Pieces of history caught up in the fabric of the present. Revealing themselves only by an occasional crackle, like the leaves in Gracie’s coat.

A swirl of thoughts and memories, snatches of conversation and impressions.

“Hattie.”

“What?” Clara asked.

I hadn’t realized I’d spoken aloud. I repeated it anyway. “Hattie.”

“Donna’s Hattie?” Clara asked.

“Uh-huh.”

“Oh-kay.” She drew out the first syllable. “Does that mean something?”

“I... I think so.”

Clara, bless her, didn’t ask what it meant.

I didn’t leave her much time to, because I said, “You have more calls to make. If you trust me.”

“Of course I trust you. Why do you have that look on your face?”

“That phrase — trust me .”

“Oh, right. A favorite of abusers.”

“And liars. Though it can take different forms. And I just realized another phrase that’s a close relative.” I shook my head.

“You’re not going to tell me the other phrase. No, don’t make an excuse. I’ll make the calls. And hope I can get them there the way you told Teague they’d be.”

“You will.”

****

Clara ended her last call as I parked at Kentucky Manor.

Inside, we headed for the little conversation spot where we’d met Mamie and Robbie before.

There were other people in the first hallway, so it wasn’t until we’d turned the corner and passed Room One-Twenty-Seven that Clara made a demand.

“Explain to me why finding that label where it sure as heck looks like Robbie went to some trouble to throw it out means he didn’t kill his father?”

“He tried to get rid of the prescription label,” I said to her as we reached the pair of loveseats.

“I know he tried to get rid of the label,” she said impatiently. “Which he’d do if he gave his father a lethal dose of his mom’s pills—Oh. Of course . Where’s my brain?”

Still oxygen-deprived, like mine. Maybe we needed to take the dogs hiking, instead of watching them run while we sat on a picnic table.

“If Robbie killed his father,” she went on, “he would have known a pillow over his face killed him, not the hydromorphone. So, throwing the prescription away meant he thought someone used the drugs to kill Derrick. Who would he do that for? The only one he cares about is Dova and she had the pills.”

“Not the only one. He cares about Mamie.” We’d reached the loveseats.

“ Mamie? I know she keeps cropping up, but why on earth would she kill Derrick?”

“Protecting Robbie. She talked about how upset he was ever since his father was released. Maybe to relieve him of that tension. Or what if Derrick confessed to Robbie that he killed Jaylynn? Mamie could have seen it as simply accelerating nature, worth the risk to spare Robbie more pain and—”

I broke off. We both turned toward the hallway at the sound of approaching footsteps.

****

Robbie and Mamie.

Mamie’s grandfather, too.

That could be a problem. Or not.

Alan took one of the straight-backed chairs and moved it slightly behind the loveseat Mamie and Robbie sat on, which I took as a sign he intended to observe. At least to start.

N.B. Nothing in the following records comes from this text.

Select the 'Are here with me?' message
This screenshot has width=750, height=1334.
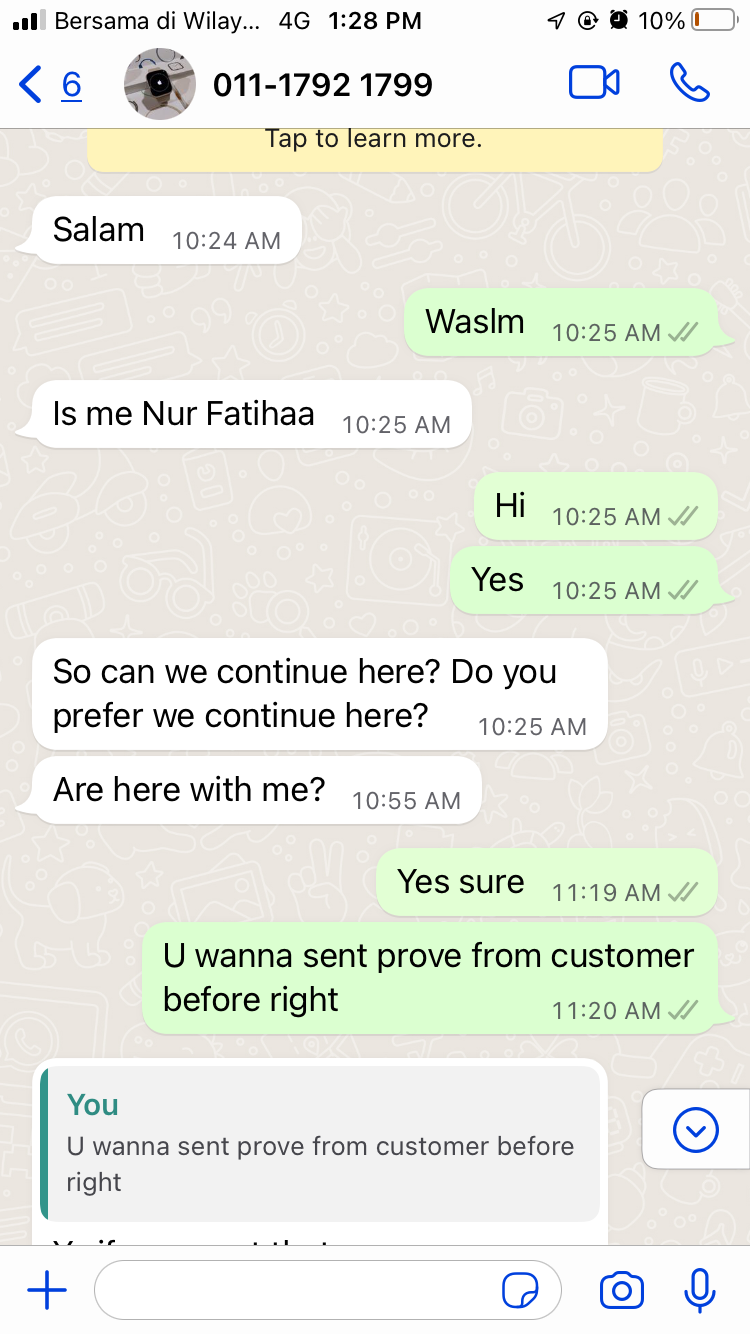point(256,790)
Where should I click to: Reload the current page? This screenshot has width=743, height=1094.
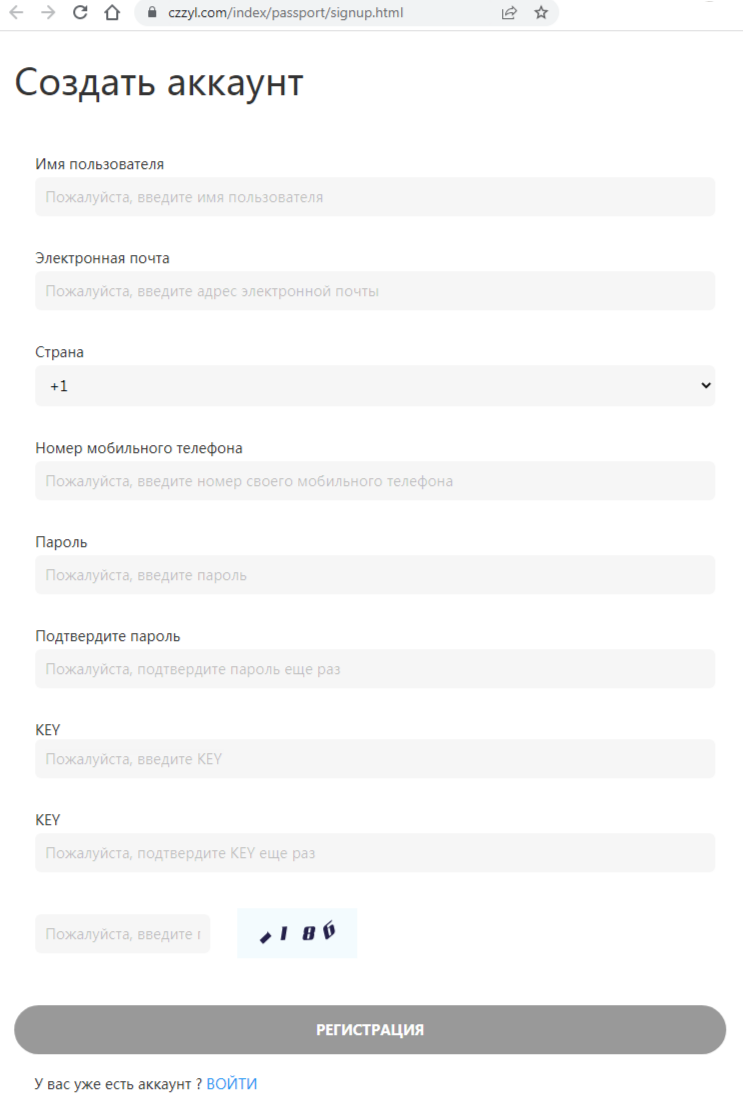point(81,13)
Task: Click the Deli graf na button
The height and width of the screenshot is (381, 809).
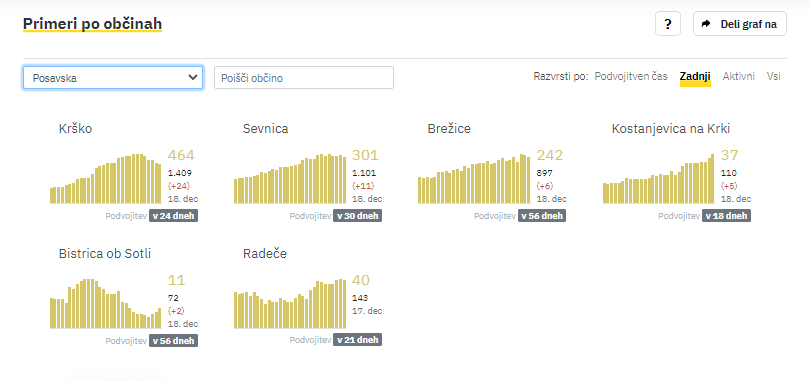Action: pyautogui.click(x=740, y=24)

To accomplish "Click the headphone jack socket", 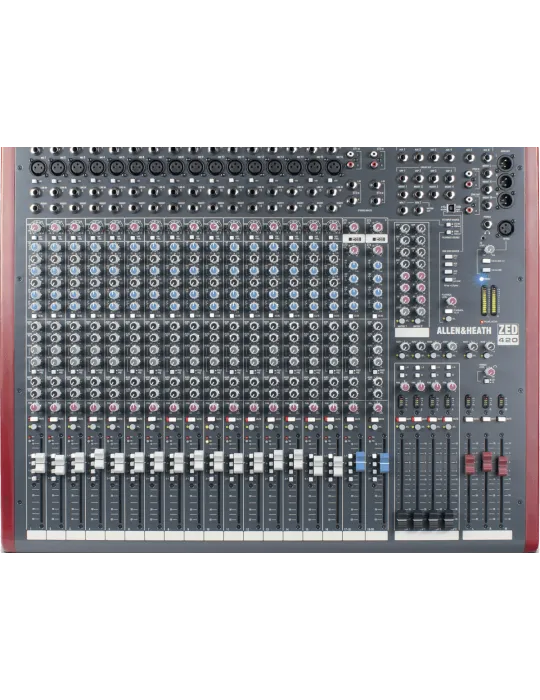I will tap(487, 225).
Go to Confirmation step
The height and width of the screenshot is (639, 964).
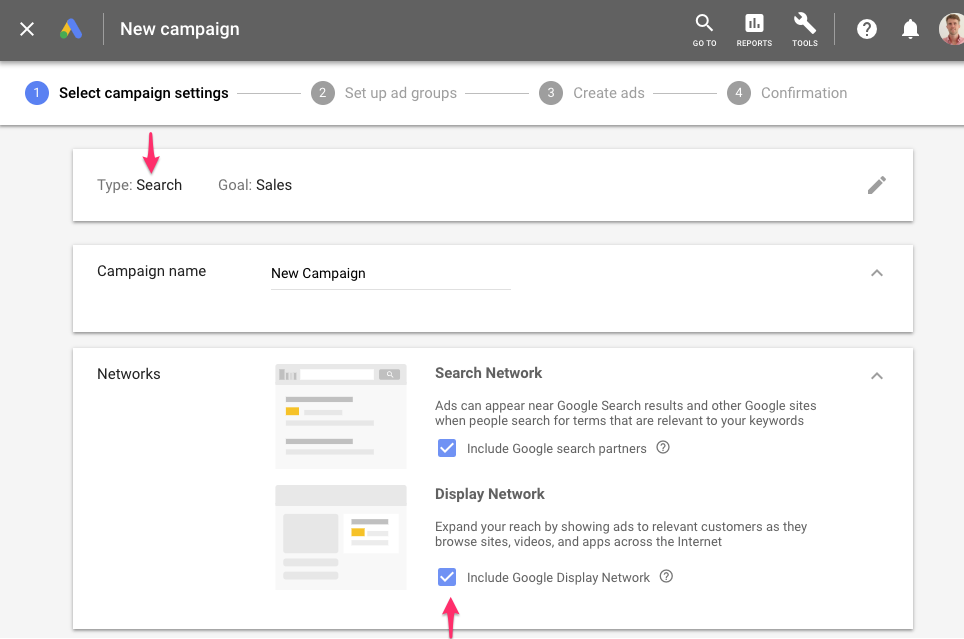[787, 93]
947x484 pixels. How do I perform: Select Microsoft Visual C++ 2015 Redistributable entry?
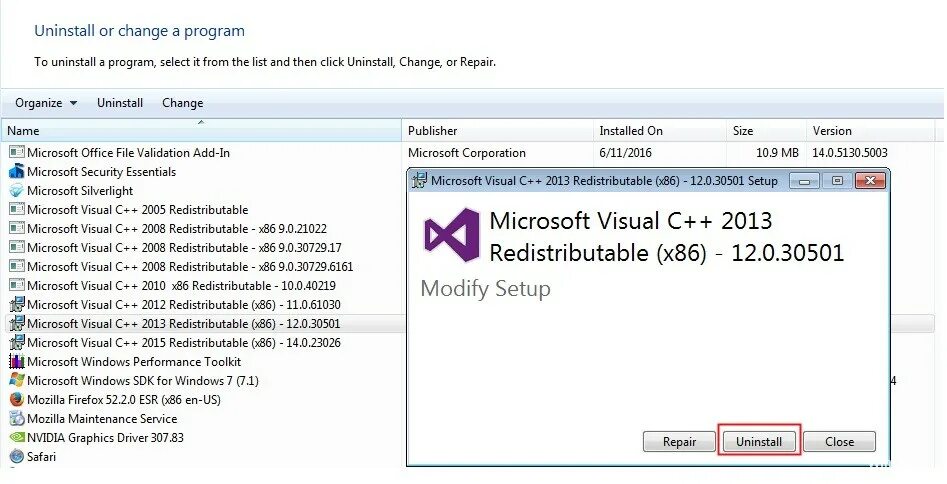tap(183, 343)
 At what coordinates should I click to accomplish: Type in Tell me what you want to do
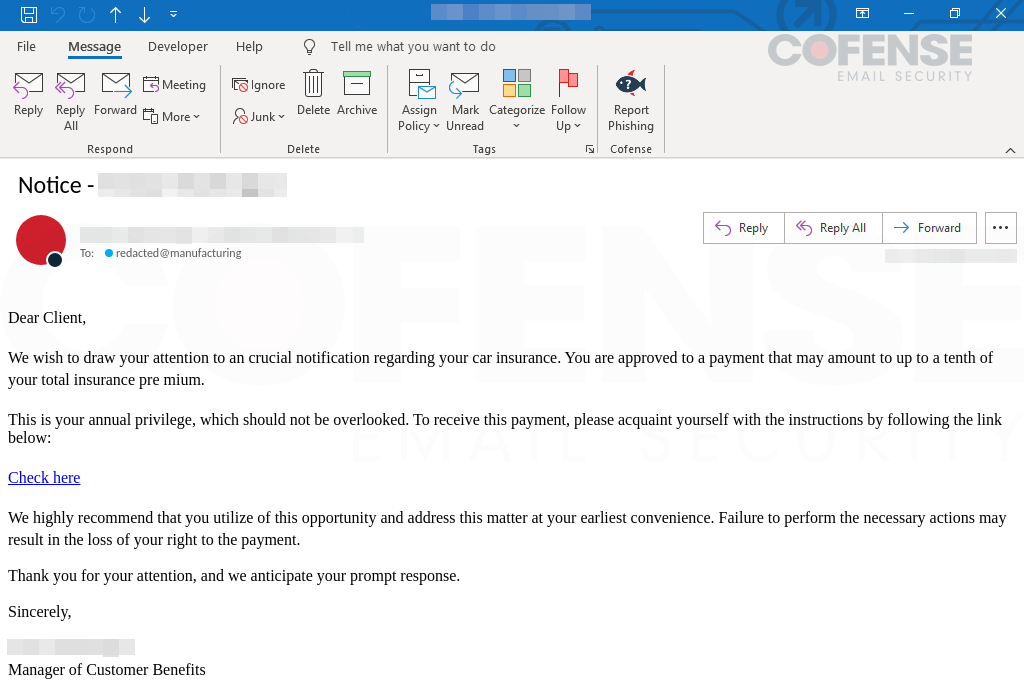(412, 47)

Robbie’s head was down. So was Mamie’s, except she darted glances toward Robbie.

After letting the silence stretch, I spoke coolly. “Robbie, is Idlewild Cliffs somewhere you go often?”

“Yeah.” He’d had his lie ready. Mamie must have filled him in on what she’d told us. “Spent a lot of time there as a kid. Hiking. Still go when I need to think.”

“You had a lot to think about the day your father died?”

“What do you think?” he snarled. “He’d died and some woman was saying he was murdered.”

“But that wasn’t when you took off from the hospice — not when you learned your father had died and not when Rose Gleiner said he had not died a natural death and not even when the deputy coroner called the sheriff’s department.”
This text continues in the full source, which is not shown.